Go through the data and copy each line where the word "computer" shows up.

——

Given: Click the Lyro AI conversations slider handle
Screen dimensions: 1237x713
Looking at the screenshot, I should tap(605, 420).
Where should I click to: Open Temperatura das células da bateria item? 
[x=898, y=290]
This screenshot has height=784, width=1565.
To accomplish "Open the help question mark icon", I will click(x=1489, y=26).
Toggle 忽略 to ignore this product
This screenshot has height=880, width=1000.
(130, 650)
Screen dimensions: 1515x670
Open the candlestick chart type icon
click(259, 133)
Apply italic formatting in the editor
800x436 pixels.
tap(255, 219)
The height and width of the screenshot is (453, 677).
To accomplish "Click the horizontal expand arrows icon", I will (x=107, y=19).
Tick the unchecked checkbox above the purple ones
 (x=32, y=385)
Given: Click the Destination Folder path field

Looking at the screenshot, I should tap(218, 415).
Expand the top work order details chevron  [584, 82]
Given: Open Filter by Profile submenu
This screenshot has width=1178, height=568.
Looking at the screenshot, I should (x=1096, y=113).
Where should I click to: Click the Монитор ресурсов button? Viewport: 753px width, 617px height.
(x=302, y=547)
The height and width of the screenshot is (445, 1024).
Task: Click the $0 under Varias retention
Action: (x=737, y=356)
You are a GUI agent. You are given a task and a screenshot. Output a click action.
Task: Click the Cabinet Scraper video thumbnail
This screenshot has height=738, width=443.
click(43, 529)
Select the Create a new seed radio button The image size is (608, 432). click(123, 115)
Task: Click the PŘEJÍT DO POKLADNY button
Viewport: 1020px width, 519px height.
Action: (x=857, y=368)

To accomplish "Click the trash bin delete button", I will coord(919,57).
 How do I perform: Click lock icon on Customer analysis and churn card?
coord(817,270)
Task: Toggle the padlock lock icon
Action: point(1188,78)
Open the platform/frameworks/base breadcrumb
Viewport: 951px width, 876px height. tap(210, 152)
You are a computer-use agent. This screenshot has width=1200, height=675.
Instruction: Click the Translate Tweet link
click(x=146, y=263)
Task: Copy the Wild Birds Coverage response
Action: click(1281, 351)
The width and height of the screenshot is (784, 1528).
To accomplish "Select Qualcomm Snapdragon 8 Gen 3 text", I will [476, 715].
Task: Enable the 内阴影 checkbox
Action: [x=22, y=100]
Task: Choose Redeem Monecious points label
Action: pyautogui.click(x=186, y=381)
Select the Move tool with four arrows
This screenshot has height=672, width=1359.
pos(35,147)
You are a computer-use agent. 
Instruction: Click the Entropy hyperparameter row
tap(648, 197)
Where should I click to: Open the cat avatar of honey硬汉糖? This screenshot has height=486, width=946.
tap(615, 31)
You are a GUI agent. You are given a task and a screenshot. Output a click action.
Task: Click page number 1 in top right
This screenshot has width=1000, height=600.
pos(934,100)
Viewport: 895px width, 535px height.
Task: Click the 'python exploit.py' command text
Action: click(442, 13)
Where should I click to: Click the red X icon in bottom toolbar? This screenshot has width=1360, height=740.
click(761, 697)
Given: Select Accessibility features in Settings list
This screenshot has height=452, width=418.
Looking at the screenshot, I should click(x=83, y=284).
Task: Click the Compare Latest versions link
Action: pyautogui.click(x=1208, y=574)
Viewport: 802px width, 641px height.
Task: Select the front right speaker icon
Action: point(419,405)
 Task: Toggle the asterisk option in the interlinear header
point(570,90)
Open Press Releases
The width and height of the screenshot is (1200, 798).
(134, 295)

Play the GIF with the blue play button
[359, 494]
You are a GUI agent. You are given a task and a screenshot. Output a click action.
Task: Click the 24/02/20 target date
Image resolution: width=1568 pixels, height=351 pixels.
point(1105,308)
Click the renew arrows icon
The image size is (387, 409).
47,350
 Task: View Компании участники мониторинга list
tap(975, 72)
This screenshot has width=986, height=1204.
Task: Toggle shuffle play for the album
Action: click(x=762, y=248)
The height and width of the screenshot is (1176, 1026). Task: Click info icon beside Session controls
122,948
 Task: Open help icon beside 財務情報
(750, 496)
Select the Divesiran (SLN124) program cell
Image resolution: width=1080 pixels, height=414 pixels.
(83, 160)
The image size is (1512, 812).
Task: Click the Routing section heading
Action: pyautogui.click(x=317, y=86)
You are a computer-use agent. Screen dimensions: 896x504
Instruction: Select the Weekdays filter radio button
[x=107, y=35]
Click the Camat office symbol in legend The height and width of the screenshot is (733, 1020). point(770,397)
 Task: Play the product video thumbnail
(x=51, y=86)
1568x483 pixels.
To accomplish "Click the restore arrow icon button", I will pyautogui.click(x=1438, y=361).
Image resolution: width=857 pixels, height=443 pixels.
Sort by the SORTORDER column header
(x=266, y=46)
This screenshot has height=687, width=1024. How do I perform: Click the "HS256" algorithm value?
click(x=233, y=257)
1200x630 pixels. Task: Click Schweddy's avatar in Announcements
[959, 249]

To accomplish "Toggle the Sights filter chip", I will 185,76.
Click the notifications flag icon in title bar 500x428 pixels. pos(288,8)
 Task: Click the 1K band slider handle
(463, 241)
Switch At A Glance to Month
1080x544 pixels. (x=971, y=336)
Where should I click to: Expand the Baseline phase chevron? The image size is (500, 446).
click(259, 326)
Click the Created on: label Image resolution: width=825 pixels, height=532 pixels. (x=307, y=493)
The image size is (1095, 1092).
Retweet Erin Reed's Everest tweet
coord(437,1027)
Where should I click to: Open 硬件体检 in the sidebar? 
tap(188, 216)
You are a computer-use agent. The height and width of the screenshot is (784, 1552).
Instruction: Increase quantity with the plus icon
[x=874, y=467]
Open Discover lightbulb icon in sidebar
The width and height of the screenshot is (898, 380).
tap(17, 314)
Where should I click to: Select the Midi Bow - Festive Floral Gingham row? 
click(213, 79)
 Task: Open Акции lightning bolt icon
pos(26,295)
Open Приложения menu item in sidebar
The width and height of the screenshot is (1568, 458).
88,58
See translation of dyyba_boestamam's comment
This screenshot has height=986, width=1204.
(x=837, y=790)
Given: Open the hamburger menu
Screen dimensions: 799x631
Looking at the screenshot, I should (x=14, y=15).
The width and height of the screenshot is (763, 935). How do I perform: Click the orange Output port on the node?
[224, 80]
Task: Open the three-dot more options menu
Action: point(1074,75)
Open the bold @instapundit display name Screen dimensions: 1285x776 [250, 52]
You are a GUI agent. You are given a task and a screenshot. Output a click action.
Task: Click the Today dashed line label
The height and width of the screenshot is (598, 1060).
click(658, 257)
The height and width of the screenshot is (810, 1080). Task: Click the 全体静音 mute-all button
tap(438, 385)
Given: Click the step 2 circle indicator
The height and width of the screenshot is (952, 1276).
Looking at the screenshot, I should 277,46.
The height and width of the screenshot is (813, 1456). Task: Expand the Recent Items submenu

——

- Answer space:
You are a computer-use agent. This screenshot has width=1200, height=675.
You are a computer-use agent. 
You are a computer-use agent. Screen dimensions: 896x504
You are a computer-use agent. The height and width of the screenshot is (784, 1552).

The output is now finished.